=== Schriftliche Aufgabe A ===
Welche Vorschriften nennt die Entscheidung zum Berufsschadensausgleich unter der Überschrift „Normenkette“?
=== Schriftliche Aufgabe B ===
Führen Sie die Entscheidung zum Berufsschadensausgleich im Abschnitt „Tatbestand“ nach dem letzten Satz weiter.

=== Zitierter Text ===

..............................

Entscheidungsstichwort (Thema)

Kaufmännische Angestellte in leitender Stellung mit Aufsichts- und Dispositionsbefugnis. mit eingeschränkter Dispositionsbefugnis. leitende Angestellte iS des BetrVG. Vergleichseinkommen zur Berechnung des Berufsschadensausgleichs

 

Orientierungssatz

1. Selbst bei den Angestelltenpositionen mit überdurchschnittlichen Bruttoverdiensten ist das Durchschnittseinkommen der Leistungsgruppe II iS der gesetzlichen Lohnstatistik als Vergleichseinkommen zugrunde zu legen, wenn dem Stelleninhaber im Einzelfall nur eingeschränkte Dispositionsbefugnis zusteht. Das höchste Vergleichseinkommen bleibt den Ausnahmefällen vorbehalten, in denen eine weitestgehende Dispositionsbefugnis nicht nur nach den Voraussetzungen anderer Gesetze (zB § 5 Abs 3 Nr 1 bis 3 BetrVG) ohne weiteres unterstellt wird, sondern in denen die Ausstattung der Position mit weitestgehender Aufsichts- und Dispositionsbefugnis einzeln nachgewiesen ist.

2. Mit dem Statistischen Bundesamt ist für die Angestellten-Leistungsgruppe I davon auszugehen, daß kaufmännische und technische Angestellte, "die nach dem Betriebsverfassungsgesetz nicht für den Betriebsrat wählbar sind (§ 5 Abs 3 BetrVG), deren Arbeitsbedingungen außertariflich geregelt werden und deren Gehalt über der höchsten Gehaltsgruppe des für sie in Frage kommenden Tarifvertrages liegt", in den meisten Fällen tatsächlich weitestgehende Aufsichts- und Dispositionsbefugnis haben.

3. Es gibt keinen Anhaltspunkt dafür, daß sich die ermittelten durchschnittlichen Bruttoverdienste in der Angestellten-Leistungsgruppe II durch die neue statistische Praxis wesentlich weniger stark erhöht haben. Ebensowenig gibt es Anhaltspunkte für eine wesentliche Änderung der Unternehmensstruktur in der privaten Wirtschaft in der Weise, daß viele höchstqualifizierte und höchstbezahlte Angestellte nicht mehr zugleich eine leitende Stellung mit weitestgehender Aufsichts- und Dispositionsbefugnis haben.

 

Normenkette

BetrVG § 5 Abs 3; BSchAV § 3 Abs 1 S 2 Nr 4; BSchAV § 3 Abs 4; BSchAV § 3 Abs 1 S 1; BSchAV § 3 Abs 1 S 5; BVG § 30 Abs 5 S 8; BVG § 30 Abs 3; BVG § 30 Abs 4

 

Verfahrensgang

LSG Nordrhein-Westfalen (Entscheidung vom 19.07.1984; Aktenzeichen L 7 V 194/83)

SG Münster (Entscheidung vom 01.12.1983; Aktenzeichen S 9 V 93/82)

 

Tatbestand

Der Kläger begehrt höheren Berufsschadensausgleich durch einen Zugunstenbescheid.

Er erhält die Grundrente bei Erwerbsunfähigkeit (§ 31 Abs 1 Bundesversorgungsgesetz -BVG-).

..............................

=== Extrahierte Daten ===
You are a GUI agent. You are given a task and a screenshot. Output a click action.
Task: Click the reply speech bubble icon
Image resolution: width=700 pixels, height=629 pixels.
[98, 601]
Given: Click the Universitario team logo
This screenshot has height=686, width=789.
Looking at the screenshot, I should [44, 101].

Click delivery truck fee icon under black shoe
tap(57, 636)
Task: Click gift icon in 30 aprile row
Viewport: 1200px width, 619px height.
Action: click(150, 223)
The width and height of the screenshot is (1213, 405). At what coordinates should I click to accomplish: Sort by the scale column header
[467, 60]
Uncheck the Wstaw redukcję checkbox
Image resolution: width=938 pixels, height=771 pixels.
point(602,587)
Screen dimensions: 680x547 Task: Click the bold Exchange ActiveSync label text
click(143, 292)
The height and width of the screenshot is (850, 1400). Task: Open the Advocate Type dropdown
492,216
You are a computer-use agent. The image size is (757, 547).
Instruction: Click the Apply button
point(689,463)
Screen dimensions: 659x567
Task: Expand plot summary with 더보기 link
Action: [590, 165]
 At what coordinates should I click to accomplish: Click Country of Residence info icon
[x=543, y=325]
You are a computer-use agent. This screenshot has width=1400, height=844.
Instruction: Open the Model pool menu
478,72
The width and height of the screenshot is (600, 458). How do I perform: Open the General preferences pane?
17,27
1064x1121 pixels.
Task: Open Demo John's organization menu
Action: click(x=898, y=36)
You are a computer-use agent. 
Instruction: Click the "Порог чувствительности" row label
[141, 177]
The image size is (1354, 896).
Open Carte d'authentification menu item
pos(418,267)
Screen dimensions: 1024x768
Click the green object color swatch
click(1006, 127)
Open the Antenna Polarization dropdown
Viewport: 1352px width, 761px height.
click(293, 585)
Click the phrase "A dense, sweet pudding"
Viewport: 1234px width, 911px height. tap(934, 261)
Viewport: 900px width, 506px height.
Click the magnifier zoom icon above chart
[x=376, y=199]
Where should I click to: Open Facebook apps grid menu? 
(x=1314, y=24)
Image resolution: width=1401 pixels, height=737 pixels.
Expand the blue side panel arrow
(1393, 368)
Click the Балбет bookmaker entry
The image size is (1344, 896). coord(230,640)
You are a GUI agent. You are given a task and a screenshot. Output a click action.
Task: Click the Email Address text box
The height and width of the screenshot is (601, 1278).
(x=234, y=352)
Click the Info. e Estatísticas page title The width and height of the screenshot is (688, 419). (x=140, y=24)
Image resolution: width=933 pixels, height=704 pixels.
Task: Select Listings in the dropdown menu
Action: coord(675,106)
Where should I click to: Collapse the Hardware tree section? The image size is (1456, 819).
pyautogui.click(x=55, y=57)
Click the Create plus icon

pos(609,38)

..............................

=== Ergebnis der Übung A ===
BetrVG § 5 Abs 3
BSchAV § 3 Abs 1 S 2 Nr 4
BSchAV § 3 Abs 4
BSchAV § 3 Abs 1 S 1
BSchAV § 3 Abs 1 S 5
BVG § 30 Abs 5 S 8
BVG § 30 Abs 3
BVG § 30 Abs 4

=== Ergebnis der Übung B ===
Nach dem Besuch der Volksschule erlernte er von 1935 bis 1938 in einer Eisenwarenhandlung den Beruf eines Kaufmannes (Kaufmannsgehilfenbrief vom 28. Februar 1939). Seit Beginn des Jahres 1956 wurde er von der Firma Q. GmbH in F. als Büroangestellter in der Werksverwaltung ihres Zweigwerkes H. beschäftigt. Von 1968 bis zum 29. Februar 1976 nahm er dort die Stellung und Aufgaben eines Abteilungsleiters der Zweigwerksverwaltung wahr. Nach dem Eintritt seiner Erwerbsunfähigkeit im Sinne der gesetzlichen Rentenversicherung (Versicherungsfall 11.08.1975) mußte er aus dem Erwerbsleben ausscheiden.

Der Beklagte gewährte dem Kläger vom 1. März 1976 ab Berufsschadensausgleich nach dem Durchschnittseinkommen der kaufmännischen Angestellten in der Leistungsgruppe II, Wirtschaftsbereich Grundstoff- und Produktionsgüterindustrie, Wirtschaftszweig Industrie der Steine und Erden (unanfechtbar gewordener Bescheid vom 21. Juli 1976).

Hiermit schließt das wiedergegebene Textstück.